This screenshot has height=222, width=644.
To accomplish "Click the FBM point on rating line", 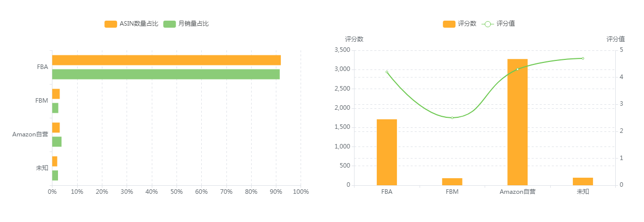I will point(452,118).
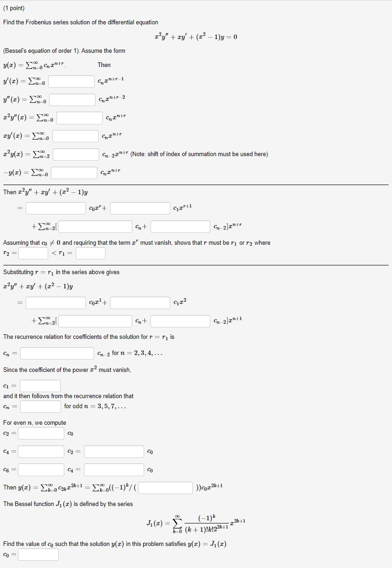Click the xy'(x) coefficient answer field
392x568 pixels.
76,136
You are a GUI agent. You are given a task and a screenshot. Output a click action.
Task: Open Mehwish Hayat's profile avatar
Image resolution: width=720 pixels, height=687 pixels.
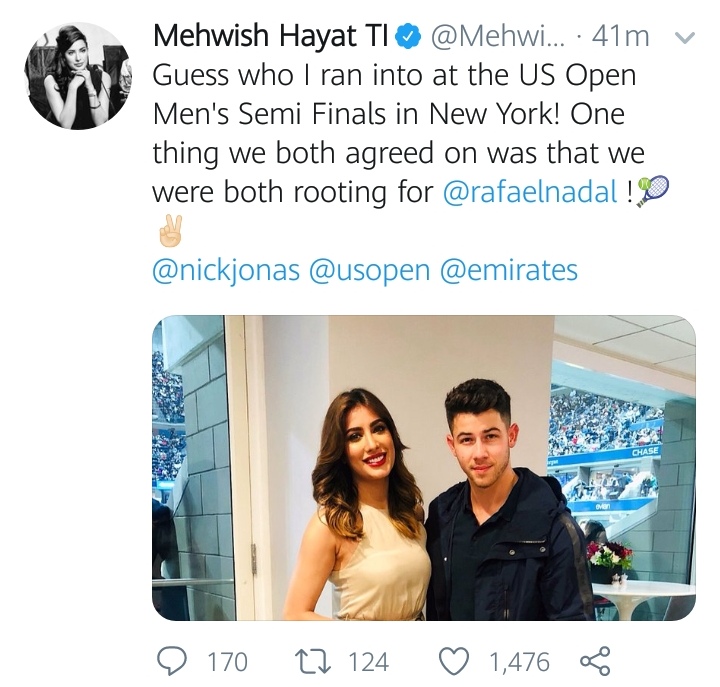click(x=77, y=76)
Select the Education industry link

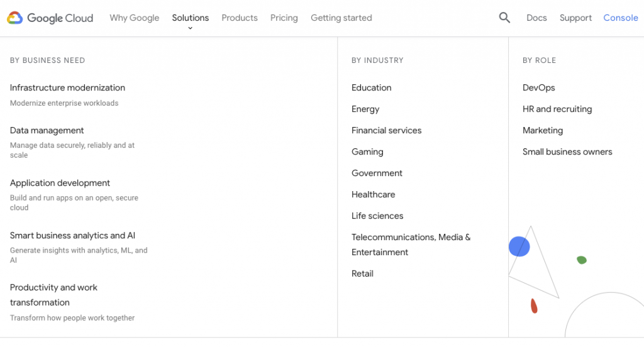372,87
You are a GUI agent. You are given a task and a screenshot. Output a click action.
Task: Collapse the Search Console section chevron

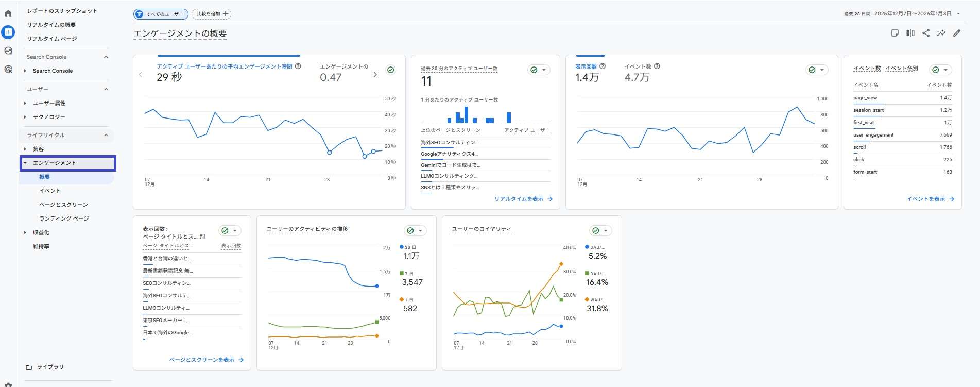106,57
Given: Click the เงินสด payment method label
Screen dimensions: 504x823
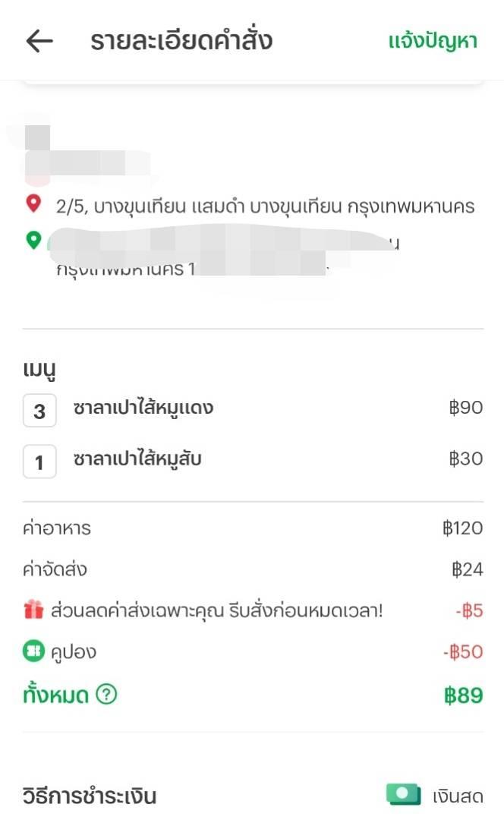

Work instructions: Reproduce nothing but the lines running from the line with "Task: Collapse the" through the end of the records, keeping both end lines and dropping the pictures.

Written solution:
Task: Collapse the Search Console section chevron

106,57
Given: Click the เงินสด payment method label
Screen dimensions: 504x823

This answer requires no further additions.